● Task statement: Locate every line in the entries below that contains the string "height", and copy each of those lines in full.

● Provided material:
----

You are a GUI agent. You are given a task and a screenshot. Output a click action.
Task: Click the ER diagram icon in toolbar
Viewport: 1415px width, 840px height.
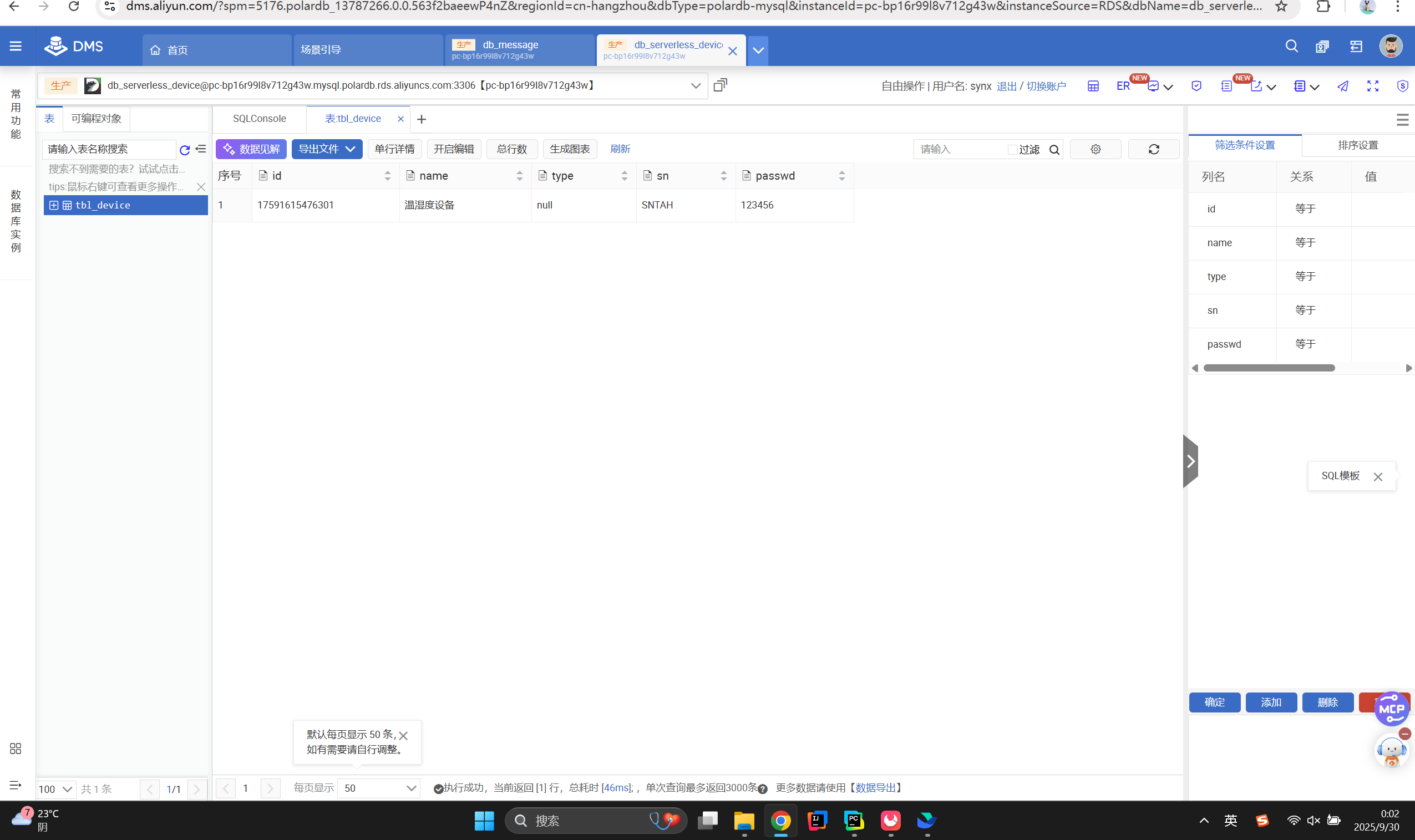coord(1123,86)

----

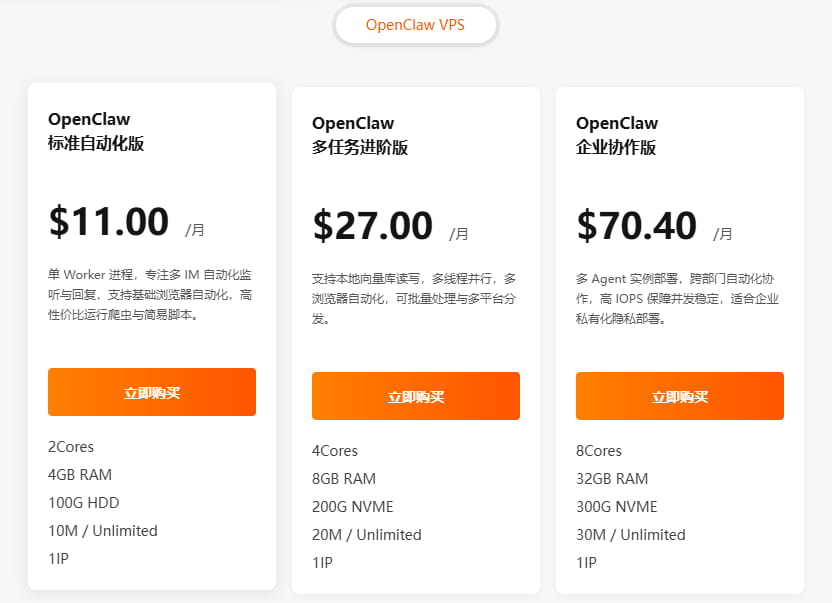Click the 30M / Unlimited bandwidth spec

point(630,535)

----

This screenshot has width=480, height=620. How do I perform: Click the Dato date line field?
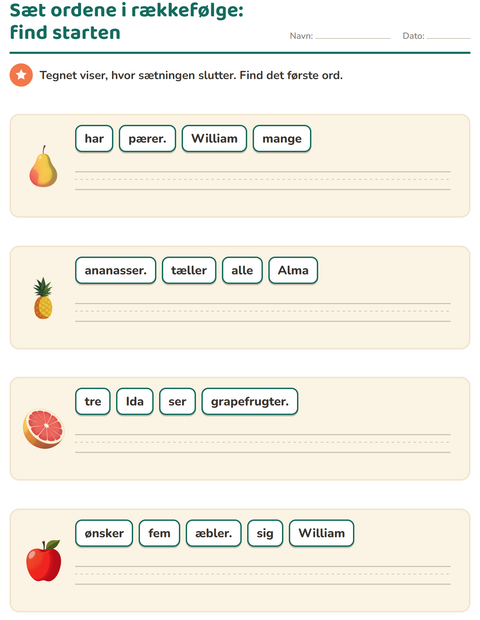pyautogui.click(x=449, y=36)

----

● Worked solution:
Viewport: 1415px width, 840px height.
This screenshot has width=480, height=620. How do I perform: Click the Dato date line field?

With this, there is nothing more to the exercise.